▶ [Exercise material]

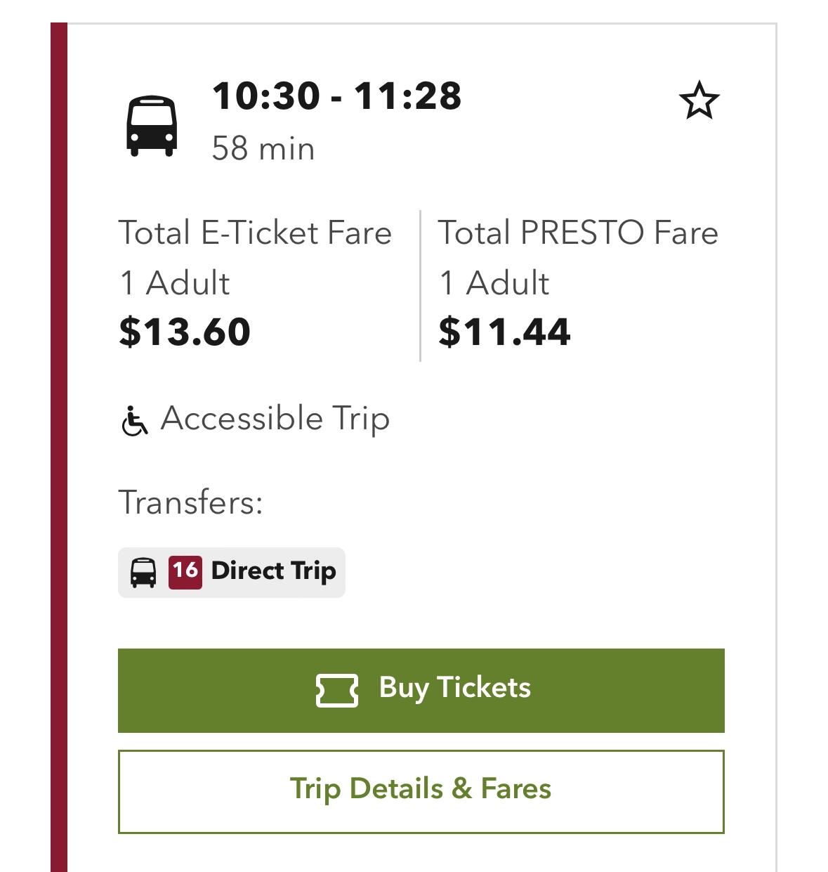Click the small bus icon in the transfers chip

pos(143,572)
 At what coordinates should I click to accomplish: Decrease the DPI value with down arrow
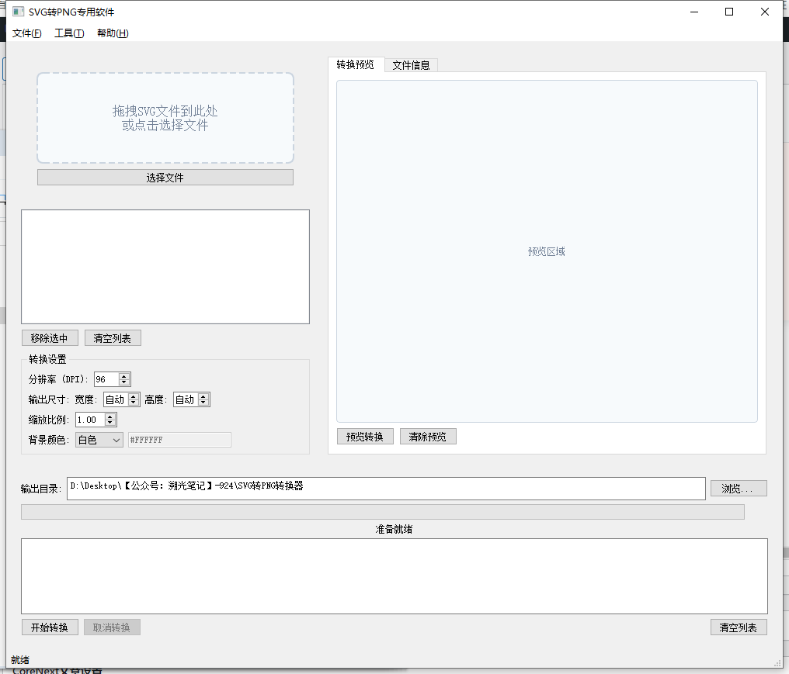tap(124, 382)
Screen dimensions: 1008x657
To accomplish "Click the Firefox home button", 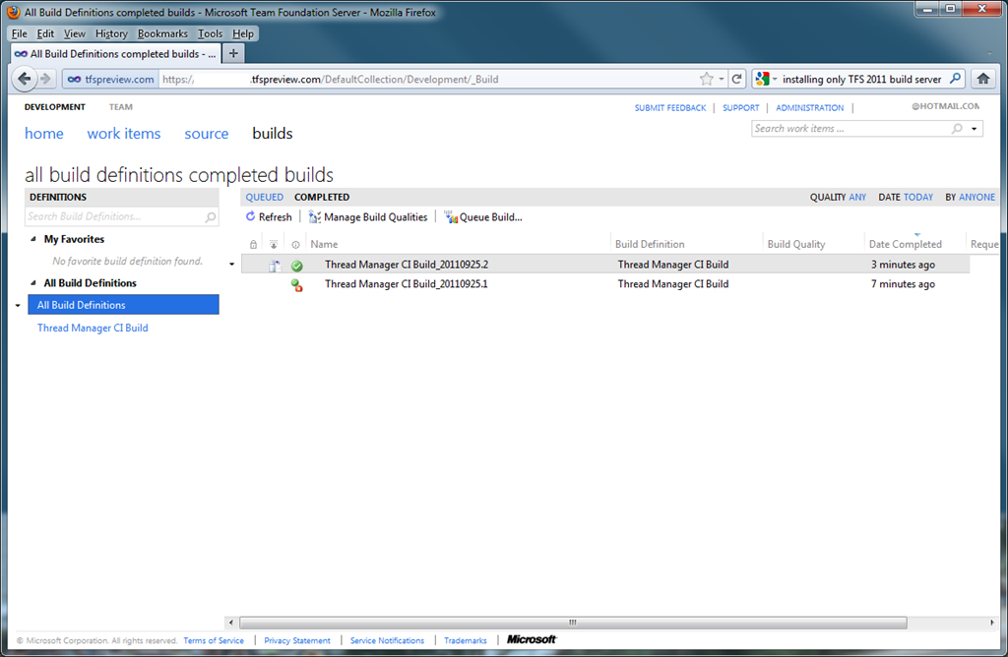I will [x=982, y=79].
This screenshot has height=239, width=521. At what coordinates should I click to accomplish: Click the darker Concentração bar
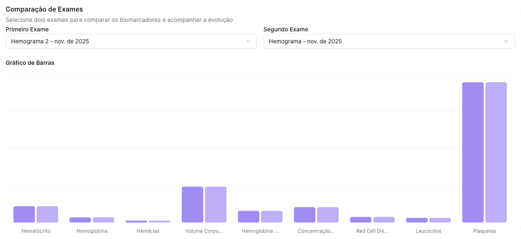tap(305, 215)
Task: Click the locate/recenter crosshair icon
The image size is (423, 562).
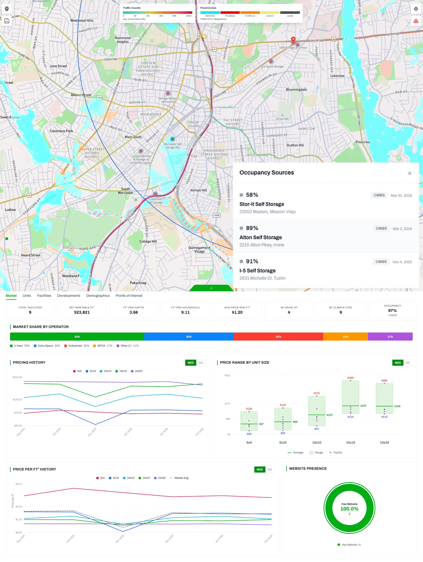Action: (x=416, y=9)
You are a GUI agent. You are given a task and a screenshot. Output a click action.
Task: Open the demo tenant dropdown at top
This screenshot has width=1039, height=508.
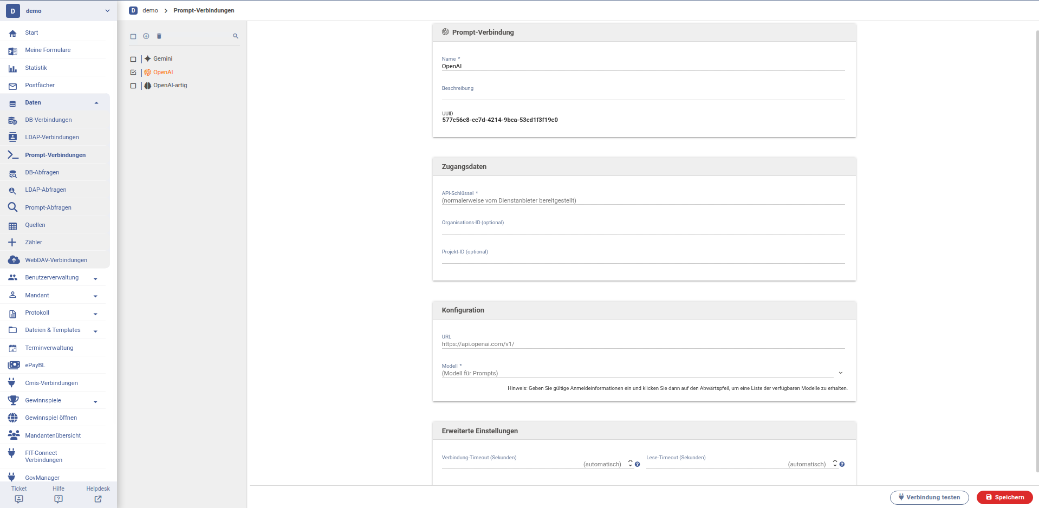pyautogui.click(x=107, y=11)
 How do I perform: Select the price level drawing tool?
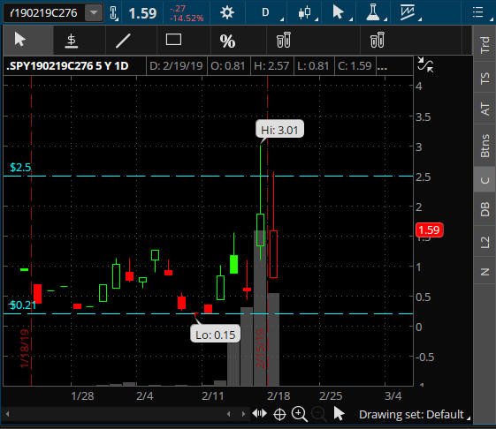point(72,41)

▶ [What you need to do] In the rows from the line containing "How do I perform: Select" through the end of the rows, substitute "trend line" for "price level" and reproduce those lines with nothing else changed. Omit the pictures from your answer.

▶ [Output for this task]
 How do I perform: Select the trend line drawing tool?
point(72,41)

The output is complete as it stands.